Look through the records and copy each line with the string "computer" in it.

*Data records:*
——

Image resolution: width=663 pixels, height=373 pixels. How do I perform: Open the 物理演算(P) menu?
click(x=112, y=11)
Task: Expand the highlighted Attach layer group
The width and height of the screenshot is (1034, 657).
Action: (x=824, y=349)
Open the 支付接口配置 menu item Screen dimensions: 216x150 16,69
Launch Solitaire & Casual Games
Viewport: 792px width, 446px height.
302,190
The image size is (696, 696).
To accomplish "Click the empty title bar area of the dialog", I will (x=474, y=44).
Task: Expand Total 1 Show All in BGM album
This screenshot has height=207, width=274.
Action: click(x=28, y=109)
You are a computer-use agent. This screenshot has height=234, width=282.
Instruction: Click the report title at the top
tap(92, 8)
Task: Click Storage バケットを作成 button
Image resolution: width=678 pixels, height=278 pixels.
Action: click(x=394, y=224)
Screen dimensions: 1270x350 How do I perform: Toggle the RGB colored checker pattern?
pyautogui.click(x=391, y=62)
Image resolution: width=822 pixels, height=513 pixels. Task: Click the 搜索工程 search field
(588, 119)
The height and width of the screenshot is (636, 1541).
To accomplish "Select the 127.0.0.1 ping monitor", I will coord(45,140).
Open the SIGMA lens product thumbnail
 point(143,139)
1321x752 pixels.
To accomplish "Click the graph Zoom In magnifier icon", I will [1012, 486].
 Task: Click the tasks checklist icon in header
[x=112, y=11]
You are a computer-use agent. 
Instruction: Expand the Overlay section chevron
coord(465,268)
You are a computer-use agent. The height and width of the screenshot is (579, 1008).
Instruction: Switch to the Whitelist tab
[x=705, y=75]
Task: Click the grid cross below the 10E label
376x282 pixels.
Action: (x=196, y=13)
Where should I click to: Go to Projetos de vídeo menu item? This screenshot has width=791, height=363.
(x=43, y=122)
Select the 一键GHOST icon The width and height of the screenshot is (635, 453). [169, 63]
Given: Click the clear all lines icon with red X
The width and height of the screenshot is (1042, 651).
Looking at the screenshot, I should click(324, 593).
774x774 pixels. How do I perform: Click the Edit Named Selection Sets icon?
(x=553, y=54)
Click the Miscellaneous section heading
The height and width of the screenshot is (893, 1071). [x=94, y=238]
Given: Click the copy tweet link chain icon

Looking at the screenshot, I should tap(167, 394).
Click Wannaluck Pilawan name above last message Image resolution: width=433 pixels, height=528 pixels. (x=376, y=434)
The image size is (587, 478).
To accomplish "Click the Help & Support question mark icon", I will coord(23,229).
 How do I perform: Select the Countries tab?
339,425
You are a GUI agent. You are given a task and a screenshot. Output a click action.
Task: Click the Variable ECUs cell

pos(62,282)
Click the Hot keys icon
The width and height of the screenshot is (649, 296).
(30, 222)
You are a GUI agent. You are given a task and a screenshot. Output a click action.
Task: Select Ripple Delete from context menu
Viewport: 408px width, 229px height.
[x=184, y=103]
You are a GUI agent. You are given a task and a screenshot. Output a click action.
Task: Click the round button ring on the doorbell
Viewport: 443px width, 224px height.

——

*Exercise result:*
You are a computer-use agent. This screenshot has height=234, width=282.
You are a computer-use agent. 
You are a computer-use agent. The height and width of the screenshot is (579, 1008).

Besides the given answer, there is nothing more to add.